In coerenza con il nuovo regime, che guarda più al livello che non alla velocità di crescita, la Fed deve aspettare che il livello dei prezzi rientri in linea con il trend. Per chiarire, con il precedente regime di inflation targeting tradizionale, la Fed si sarebbe accontentata che la curva del livello dei prezzi tornasse parallela al trend. Con il nuovo regime, la Fed si pone un obiettivo più ambizioso, cioè di far rientrare il livello dei prezzi esattamente in coincidenza con il trend del 2%. Di fatto lo shock inflazionistico legato alla ripresa post-Covid sta aiutando la Fed a recuperare il “difetto” di inflazione degli anni precedenti. 


La Bce, per propria scelta, ha invece adottato come riferimento un indice diverso del livello prezzi, cosiddetto HICP (Harmonized Index of Consumer Prices). La principale differenza è che questo indice esclude la componente di immobili e affitti. Ma in questo caso la differenza è irrilevante. Guardando alla zona Euro la spiegazione dell’inerzia di politica monetaria è ancora più evidente. L’indice HICP in Europa è ben più distante dal trend del 2%. E’ vero che il regime di politica monetaria della Bce non è (ancora) assimilabile a quello americano, e quindi non costringe necessariamente la Bce ad attendere che il livello dei prezzi torni a sovrapporsi al trend. Ma certamente la zona Euro sconta anni di stagnazione, bassa domanda e (quasi) deflazione, tutti ben visibili dal lungo periodo in cui i prezzi si sono attestati al di sotto del trend di riferimento. 

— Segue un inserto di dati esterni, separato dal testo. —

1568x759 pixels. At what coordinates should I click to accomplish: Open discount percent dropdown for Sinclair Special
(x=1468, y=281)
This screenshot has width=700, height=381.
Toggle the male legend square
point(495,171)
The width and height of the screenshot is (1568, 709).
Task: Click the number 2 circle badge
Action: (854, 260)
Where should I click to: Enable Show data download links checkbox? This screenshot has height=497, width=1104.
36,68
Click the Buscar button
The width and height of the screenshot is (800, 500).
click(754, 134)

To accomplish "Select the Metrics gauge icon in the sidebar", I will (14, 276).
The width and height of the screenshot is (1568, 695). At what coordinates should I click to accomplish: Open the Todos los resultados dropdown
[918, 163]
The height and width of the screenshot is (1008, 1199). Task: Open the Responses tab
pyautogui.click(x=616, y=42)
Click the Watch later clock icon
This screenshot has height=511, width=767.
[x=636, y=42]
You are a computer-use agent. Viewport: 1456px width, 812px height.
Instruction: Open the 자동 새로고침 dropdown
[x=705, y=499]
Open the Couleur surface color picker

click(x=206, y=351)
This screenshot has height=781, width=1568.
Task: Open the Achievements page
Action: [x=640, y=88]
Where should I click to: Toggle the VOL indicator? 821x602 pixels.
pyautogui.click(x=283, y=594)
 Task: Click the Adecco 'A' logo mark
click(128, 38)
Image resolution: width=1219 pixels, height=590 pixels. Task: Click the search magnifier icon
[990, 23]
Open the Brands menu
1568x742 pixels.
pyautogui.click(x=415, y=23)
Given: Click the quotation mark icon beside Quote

E’ per questo motivo che la Bce declama pazienza. Non tanto perché si possa immaginare che lo shock inflazionistico della ripresa post-Covid sia “temporaneo”. Ma essenzialmente perché questa spinta inflazionistica dal lato dell’offerta colpisce la zona Euro dopo diversi anni di inflazione troppo bassa, che ha costretto la Bce ad adottare diversi strumenti di politica monetaria non convenzionale. Quello della pazienza è un gioco a oggi giustificabile, ma comunque rischioso. Perché esercitare pazienza richiede che le aspettative di inflazione futura rimangano sotto controllo. In Europa forse ancora no, ma negli USA certamente la quiete delle aspettative di inflazione non potrà durare ancora per molto. Anticipare questa variazione, invece di seguirla, è la sfida prossima per la politica monetaria.